> REQUIRED TASK
Answer these questions from the GitHub issue about DNS in Windows containers.
(a) Which Kubernetes version does the report give?
(b) How many Windows nodes did the deployed cluster have?
(c) Which two issue numbers are named as related?

--- BEGIN SELECTED PASSAGE ---

Already on GitHub? Sign in to your account

The cluster-internal DNS server cannot be used from Windows containers #2027

Open
chweidling opened this Issue Jan 10, 2018 · 228 comments

Comments

@chweidling
Copy link

chweidling commented Jan 10, 2018

Is this a request for help?: NO


Is this an ISSUE or FEATURE REQUEST? (choose one): ISSUE


What version of acs-engine?: canary, GitCommit 8fd4ac4


Orchestrator and version (e.g. Kubernetes, DC/OS, Swarm) kubernetes 1.8.6

What happened:

I deployed a simple cluster with one master node and two Windows nodes. In this deployment, requests to the cluster's own DNS server kubedns time out. Requests to DNS servers work.

Remark: This issue is somehow related to #558 and #1949. The related issues suggest that the DNS problems have a relation to the Windows dnscache service or to the custom VNET feature. But the following description points to a different direction.

What you expected to happen: Requests to the internal DNS server should not time out.

--- END SELECTED PASSAGE ---
--- BEGIN ITEMS ---

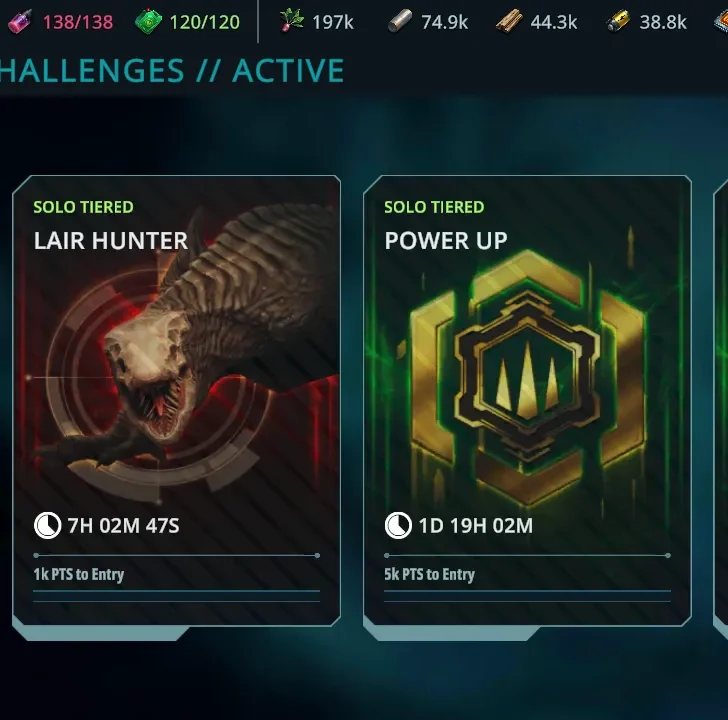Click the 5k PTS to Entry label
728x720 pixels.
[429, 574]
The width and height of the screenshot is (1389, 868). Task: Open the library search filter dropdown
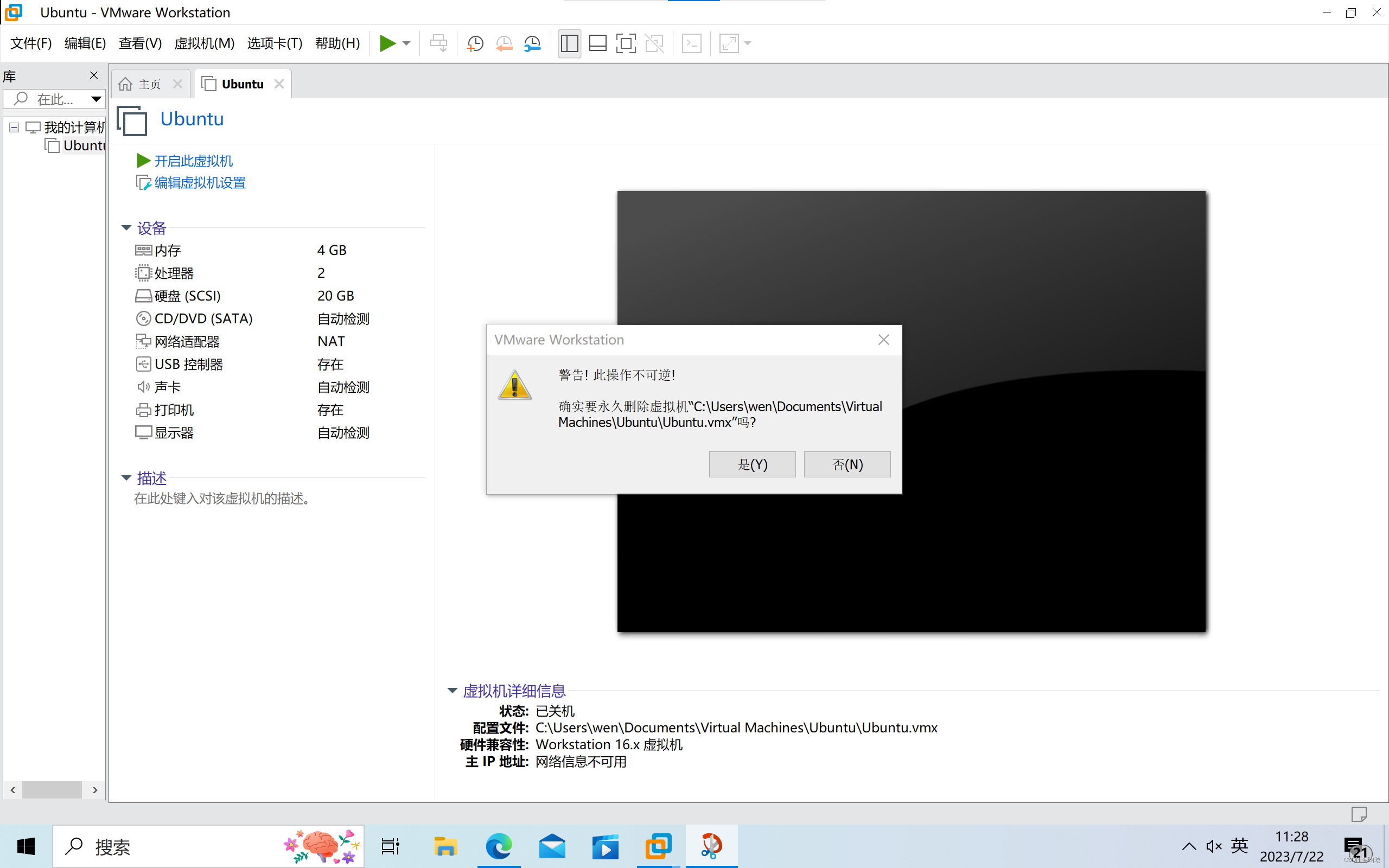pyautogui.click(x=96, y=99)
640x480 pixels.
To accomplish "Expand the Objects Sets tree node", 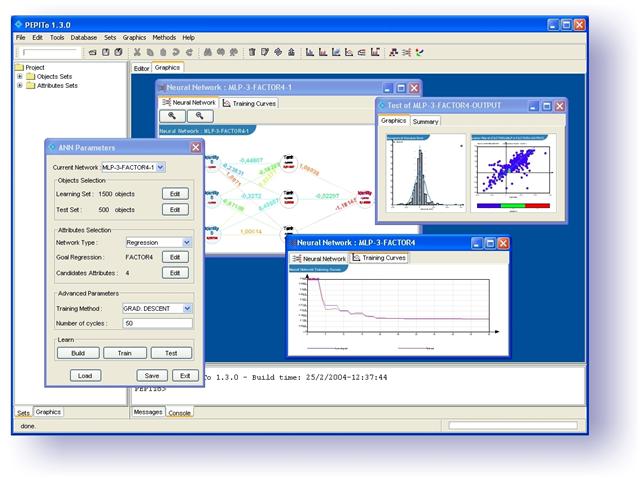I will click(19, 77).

--- END ITEMS ---
--- BEGIN ITEMS ---

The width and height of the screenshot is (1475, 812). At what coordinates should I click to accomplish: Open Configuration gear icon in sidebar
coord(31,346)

--- END ITEMS ---
--- BEGIN ITEMS ---

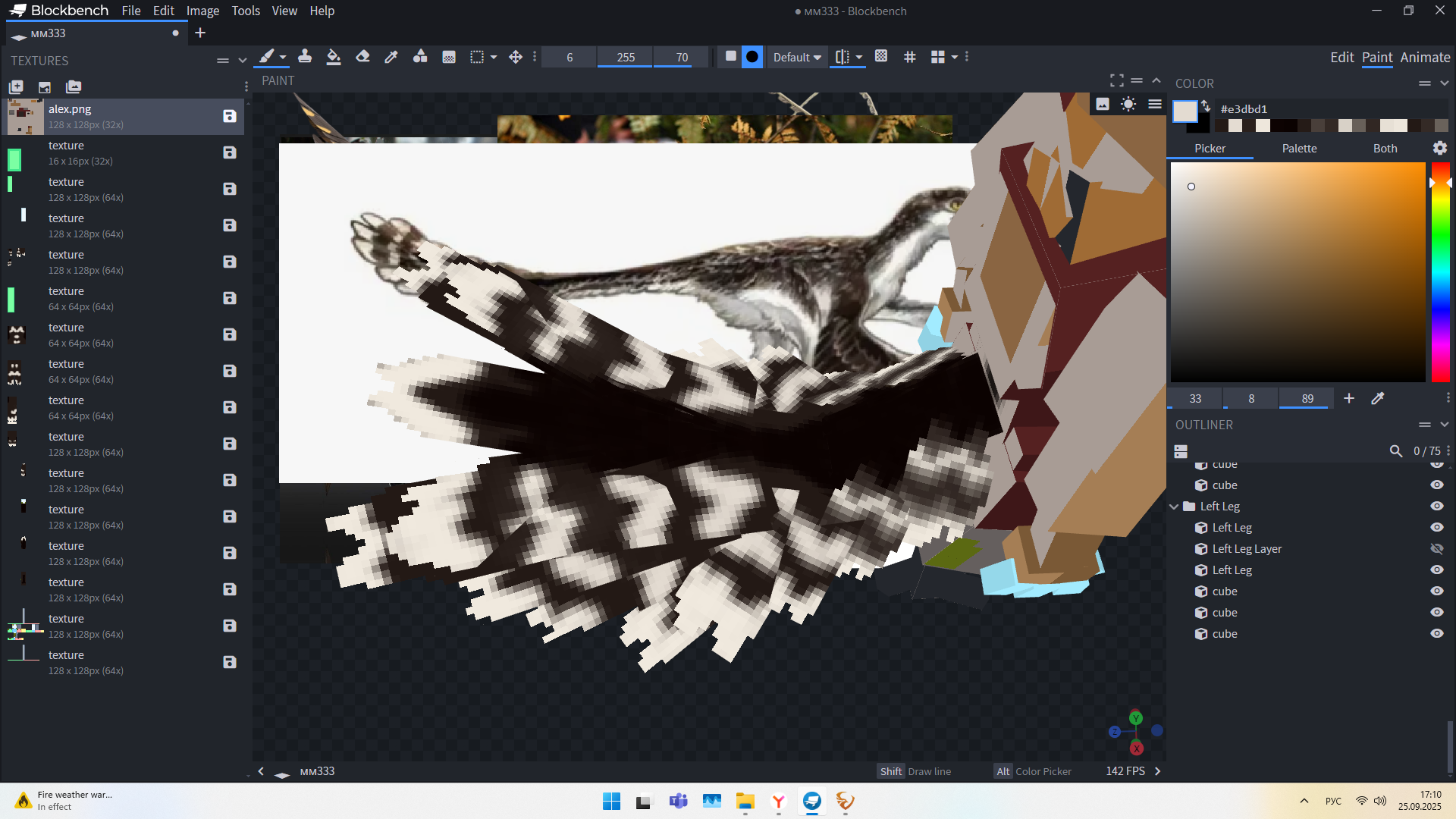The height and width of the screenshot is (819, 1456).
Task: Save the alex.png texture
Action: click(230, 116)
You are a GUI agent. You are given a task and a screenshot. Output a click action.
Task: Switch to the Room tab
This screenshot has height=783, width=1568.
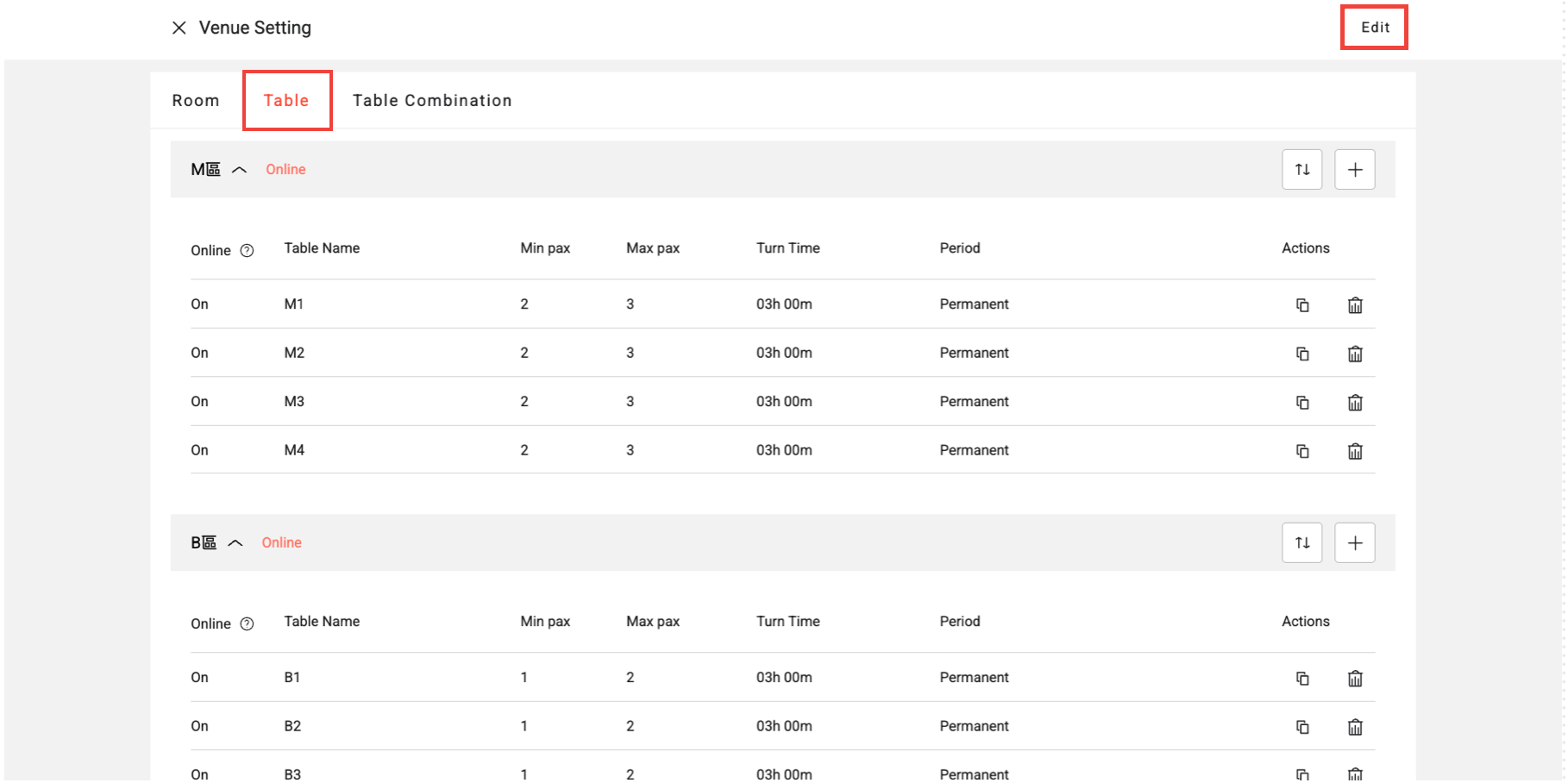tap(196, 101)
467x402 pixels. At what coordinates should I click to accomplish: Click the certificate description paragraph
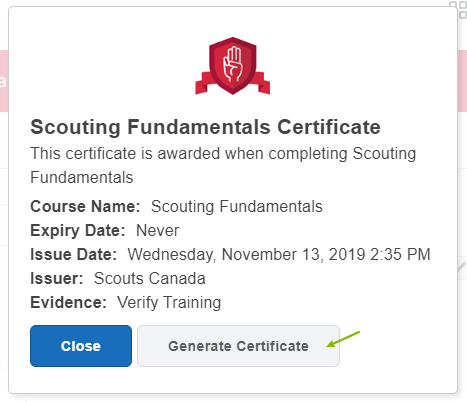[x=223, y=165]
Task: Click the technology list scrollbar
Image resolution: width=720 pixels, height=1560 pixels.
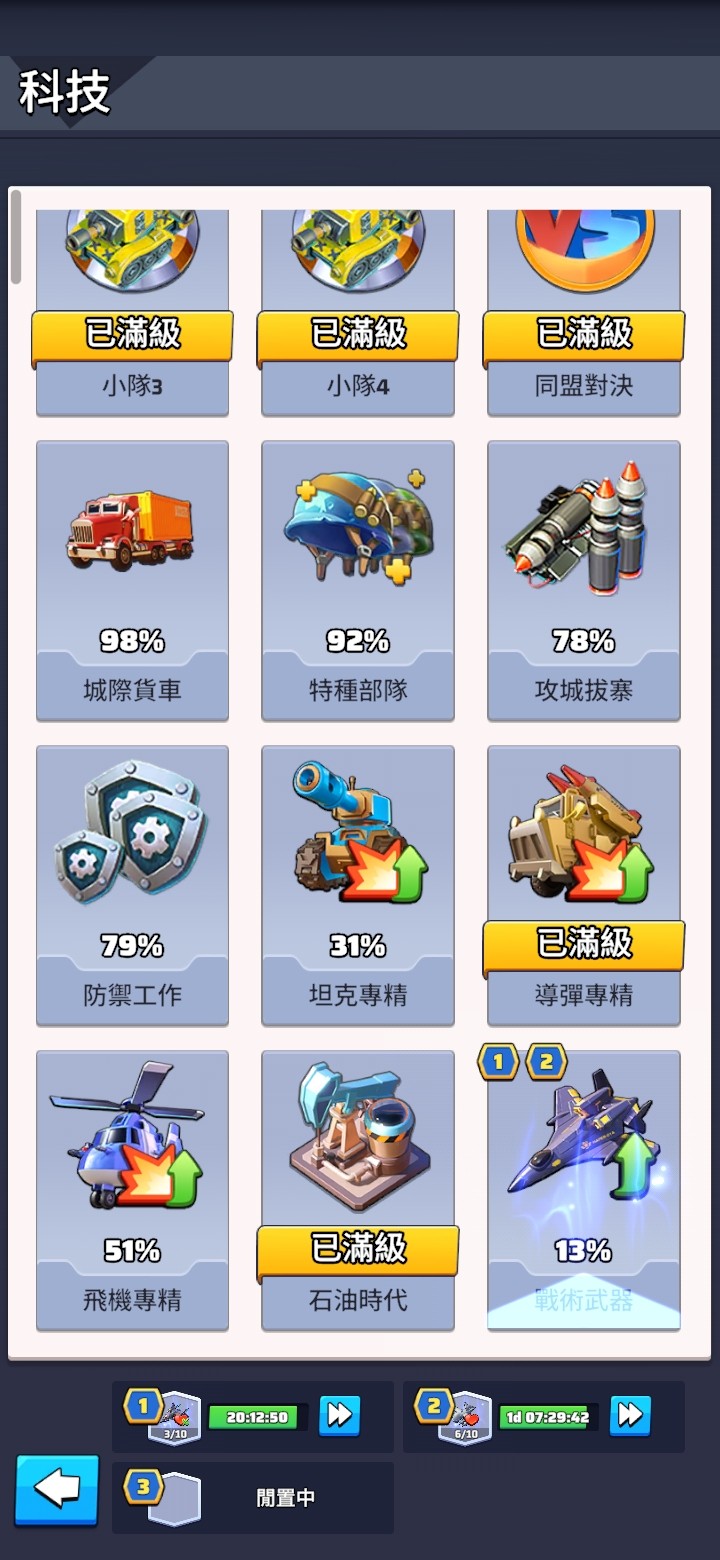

--- END ITEMS ---

> SOLVED EXERCISE
(a) 1.8.6
(b) Two
(c) #558 and #1949